» STORED DATA:

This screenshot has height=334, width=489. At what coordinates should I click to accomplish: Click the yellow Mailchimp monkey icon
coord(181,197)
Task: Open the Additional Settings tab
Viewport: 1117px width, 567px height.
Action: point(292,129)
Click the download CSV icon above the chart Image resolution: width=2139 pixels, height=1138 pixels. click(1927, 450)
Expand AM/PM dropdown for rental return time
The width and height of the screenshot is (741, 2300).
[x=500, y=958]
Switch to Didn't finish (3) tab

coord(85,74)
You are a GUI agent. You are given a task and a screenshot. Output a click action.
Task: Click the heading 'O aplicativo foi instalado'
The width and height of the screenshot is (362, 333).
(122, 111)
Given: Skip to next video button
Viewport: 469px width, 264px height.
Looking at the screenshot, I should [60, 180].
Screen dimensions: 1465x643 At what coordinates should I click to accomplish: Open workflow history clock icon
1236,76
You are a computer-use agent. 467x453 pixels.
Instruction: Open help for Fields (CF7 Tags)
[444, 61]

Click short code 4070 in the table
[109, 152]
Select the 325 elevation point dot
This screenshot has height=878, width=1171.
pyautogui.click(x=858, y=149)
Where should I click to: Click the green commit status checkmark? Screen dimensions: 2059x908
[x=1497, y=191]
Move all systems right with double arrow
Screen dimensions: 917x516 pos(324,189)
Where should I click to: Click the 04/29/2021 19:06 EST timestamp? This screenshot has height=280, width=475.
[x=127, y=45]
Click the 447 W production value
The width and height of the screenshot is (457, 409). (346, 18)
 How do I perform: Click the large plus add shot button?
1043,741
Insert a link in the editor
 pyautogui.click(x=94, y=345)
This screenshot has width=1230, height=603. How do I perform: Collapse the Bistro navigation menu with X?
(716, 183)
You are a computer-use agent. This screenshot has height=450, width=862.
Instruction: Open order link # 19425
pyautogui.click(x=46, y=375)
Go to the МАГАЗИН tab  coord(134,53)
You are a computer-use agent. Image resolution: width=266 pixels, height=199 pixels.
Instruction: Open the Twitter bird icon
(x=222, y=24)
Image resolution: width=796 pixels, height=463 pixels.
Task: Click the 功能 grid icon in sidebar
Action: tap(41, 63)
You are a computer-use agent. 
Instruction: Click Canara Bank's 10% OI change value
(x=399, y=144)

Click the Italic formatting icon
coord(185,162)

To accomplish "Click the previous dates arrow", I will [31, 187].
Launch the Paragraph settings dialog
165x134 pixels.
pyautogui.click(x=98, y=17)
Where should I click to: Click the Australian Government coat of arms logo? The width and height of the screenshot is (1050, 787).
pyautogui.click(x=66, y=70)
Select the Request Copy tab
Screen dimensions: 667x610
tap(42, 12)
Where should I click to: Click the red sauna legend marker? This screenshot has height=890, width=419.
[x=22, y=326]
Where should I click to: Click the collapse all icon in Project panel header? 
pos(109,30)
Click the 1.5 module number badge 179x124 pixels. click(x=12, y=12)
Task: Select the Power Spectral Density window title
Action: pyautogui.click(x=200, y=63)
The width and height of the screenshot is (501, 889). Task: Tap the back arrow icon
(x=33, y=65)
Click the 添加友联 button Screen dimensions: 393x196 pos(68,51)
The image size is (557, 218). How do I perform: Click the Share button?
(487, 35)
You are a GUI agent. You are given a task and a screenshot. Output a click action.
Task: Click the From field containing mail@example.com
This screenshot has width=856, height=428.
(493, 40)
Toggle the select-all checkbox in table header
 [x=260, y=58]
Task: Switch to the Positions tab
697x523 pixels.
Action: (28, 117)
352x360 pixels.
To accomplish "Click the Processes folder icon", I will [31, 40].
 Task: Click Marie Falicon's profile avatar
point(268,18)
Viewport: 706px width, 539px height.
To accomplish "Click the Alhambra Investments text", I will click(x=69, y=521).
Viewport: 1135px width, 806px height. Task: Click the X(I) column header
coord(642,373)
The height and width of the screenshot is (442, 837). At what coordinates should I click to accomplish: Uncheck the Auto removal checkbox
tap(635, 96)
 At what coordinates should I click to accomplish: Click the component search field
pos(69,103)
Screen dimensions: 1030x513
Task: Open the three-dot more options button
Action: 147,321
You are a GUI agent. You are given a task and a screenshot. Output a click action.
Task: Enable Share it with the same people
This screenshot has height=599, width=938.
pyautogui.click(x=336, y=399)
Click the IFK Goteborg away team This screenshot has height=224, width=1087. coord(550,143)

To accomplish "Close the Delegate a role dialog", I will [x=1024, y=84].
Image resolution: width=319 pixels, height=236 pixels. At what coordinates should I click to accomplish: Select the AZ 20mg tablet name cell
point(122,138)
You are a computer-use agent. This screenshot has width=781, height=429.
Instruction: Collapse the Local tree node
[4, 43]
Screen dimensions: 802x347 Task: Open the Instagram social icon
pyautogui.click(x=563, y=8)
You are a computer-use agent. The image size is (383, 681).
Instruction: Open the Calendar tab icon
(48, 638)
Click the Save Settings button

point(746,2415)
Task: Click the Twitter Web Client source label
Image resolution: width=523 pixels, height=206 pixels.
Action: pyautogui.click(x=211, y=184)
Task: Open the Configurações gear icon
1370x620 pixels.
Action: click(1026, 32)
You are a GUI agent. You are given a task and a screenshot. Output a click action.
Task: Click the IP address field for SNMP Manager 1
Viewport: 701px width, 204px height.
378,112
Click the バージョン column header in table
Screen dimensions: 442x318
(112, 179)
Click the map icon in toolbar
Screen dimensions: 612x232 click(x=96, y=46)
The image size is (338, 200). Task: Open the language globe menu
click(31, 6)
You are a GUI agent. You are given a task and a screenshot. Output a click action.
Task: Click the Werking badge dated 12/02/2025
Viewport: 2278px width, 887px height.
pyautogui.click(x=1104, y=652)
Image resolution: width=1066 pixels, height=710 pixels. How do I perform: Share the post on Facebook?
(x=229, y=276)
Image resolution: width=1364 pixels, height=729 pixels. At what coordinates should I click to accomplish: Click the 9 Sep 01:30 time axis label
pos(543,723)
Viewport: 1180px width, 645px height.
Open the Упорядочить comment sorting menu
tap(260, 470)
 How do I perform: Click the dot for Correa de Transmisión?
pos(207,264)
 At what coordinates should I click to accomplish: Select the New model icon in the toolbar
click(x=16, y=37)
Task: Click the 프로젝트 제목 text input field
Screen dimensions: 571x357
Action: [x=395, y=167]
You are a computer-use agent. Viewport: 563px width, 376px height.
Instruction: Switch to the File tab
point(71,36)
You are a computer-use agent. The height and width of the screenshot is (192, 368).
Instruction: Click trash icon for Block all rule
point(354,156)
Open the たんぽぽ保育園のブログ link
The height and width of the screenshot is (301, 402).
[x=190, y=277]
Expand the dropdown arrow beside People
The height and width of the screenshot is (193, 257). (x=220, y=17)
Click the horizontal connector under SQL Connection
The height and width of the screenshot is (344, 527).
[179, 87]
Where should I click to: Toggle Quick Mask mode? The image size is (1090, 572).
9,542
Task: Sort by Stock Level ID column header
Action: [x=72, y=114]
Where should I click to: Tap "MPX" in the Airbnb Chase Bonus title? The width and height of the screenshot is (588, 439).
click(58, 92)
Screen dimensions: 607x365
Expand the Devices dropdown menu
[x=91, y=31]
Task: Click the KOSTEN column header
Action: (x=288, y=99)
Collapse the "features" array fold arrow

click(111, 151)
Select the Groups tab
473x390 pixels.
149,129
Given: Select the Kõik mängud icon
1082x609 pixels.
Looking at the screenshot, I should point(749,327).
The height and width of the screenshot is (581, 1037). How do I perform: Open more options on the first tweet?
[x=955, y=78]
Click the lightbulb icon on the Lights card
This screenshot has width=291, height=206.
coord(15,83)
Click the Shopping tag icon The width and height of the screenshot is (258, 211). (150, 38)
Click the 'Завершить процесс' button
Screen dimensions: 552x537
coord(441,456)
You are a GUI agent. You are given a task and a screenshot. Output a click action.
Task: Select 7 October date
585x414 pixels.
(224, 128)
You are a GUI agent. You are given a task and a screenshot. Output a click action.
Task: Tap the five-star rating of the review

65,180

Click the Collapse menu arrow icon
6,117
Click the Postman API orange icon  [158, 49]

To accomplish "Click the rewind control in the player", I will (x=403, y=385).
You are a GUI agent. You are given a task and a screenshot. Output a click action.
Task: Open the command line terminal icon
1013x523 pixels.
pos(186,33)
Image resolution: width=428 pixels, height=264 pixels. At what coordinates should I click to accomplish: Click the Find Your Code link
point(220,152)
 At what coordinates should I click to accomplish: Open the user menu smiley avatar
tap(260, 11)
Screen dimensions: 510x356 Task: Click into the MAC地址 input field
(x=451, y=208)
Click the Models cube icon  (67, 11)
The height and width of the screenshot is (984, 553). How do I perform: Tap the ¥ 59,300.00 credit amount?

» DIRECTIONS: Output each line of the listing above that has "text".

» RESULT OF THIS TASK:
To accomplish "Click the Alhambra Investments text", I will click(x=69, y=521).
Task: Click the 프로젝트 제목 text input field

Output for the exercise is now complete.